La Policía Nacional ha logrado desarticular una organización criminal que se apropió de 140 millones de euros mediante sofisticadas estafas informáticas. En el transcurso de la operación, se arrestó a un individuo en España, dos en Portugal y otro en Panamá, todos ellos vinculados a una extensa red bancaria fraudulenta que contó con la participación de 67 «mulas» o testaferros. El grupo gestionó la apertura de 800 cuentas bancarias y 120 empresas mediante ciudadanos extranjeros que no residían en España.
Hasta ahora, se ha confirmado la canalización de más de 94 millones de euros, de los cuales 61 millones fueron obtenidos a través de la conocida estafa del CEO, que implica la suplantación de identidad de altos directivos. Además, están acusados de realizar fraudes a través de plataformas de inversión falsas, la creación de facturas fraudulentas y la técnica del «Man in the Middle». Este operativo internacional, que se llevó a cabo en colaboración con Europol e Interpol, se desarrolló en España, Portugal y Panamá.
Las indagaciones comenzaron cuando los agentes detectaron que varias actividades empresariales, supuestamente legítimas, eran compatibles con el blanqueo de capitales. Estas eran dirigidas por nueve personas físicas, 19 entidades mercantiles y múltiples «mulas» bancarias, nacionalizadas en diversos países europeos. Los registros del operativo policial se realizaron en Barcelona, Gerona, Tarragona y Oporto, donde residía uno de los principales sospechosos.

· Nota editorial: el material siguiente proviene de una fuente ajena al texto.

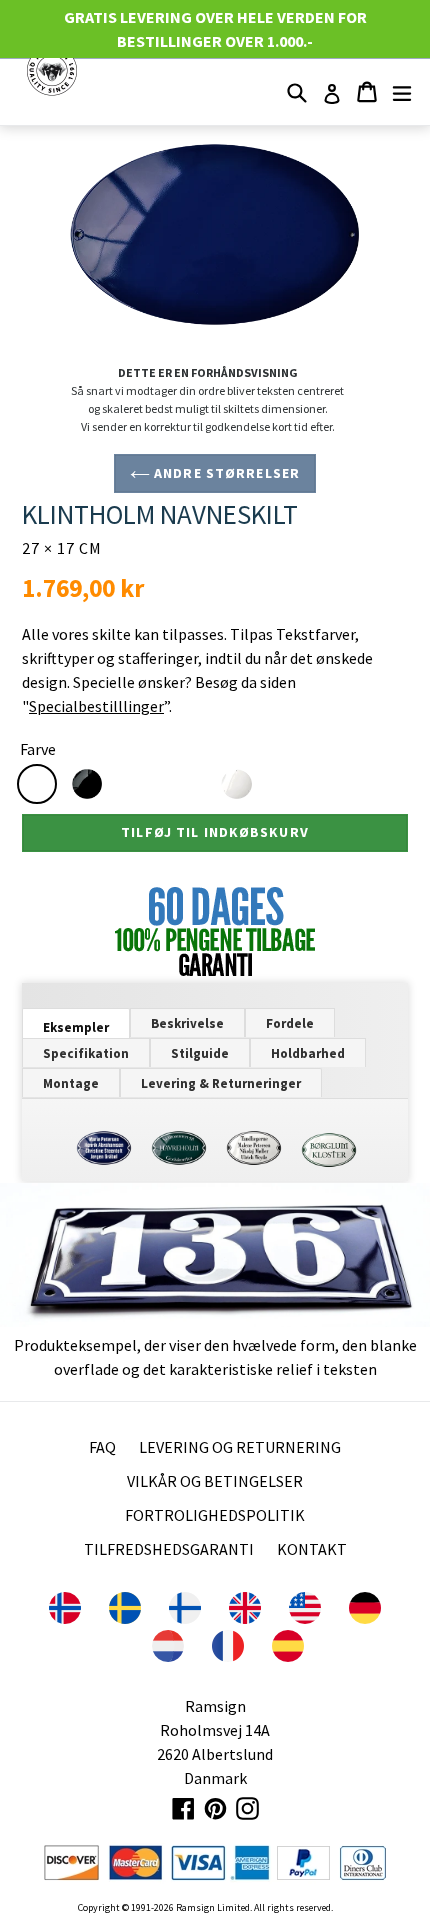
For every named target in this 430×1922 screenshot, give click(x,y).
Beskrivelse (187, 1023)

La operación permitió bloquear tres millones de euros de origen fraudulento, que han sido puestos a disposición de las víctimas
El grupo criminal gestionó más de 800 cuentas bancarias donde se recibían fondos ilícitos, rápidamente dispersados y ocultados en una red separada de cuentas. Este entramado se construyó gracias a la colaboración de ciudadanos europeos que viajaban a España para abrir cuentas en todo el país. Uno de los líderes de la banda, encargado de gestionar la infraestructura financiera, se trasladó a Panamá después de pasar por varios países, operando desde su domicilio una verdadera oficina de fraude.
Con la detención de los principales responsables, los agentes lograron desmantelar dos centros neurálgicos de la operación, incautando más de 170 teléfonos inteligentes y 15 ordenadores utilizados para ejecutar miles de transferencias fraudulentas. La operación es un paso significativo en la lucha contra el blanqueo de capitales y sus conexiones internacionales.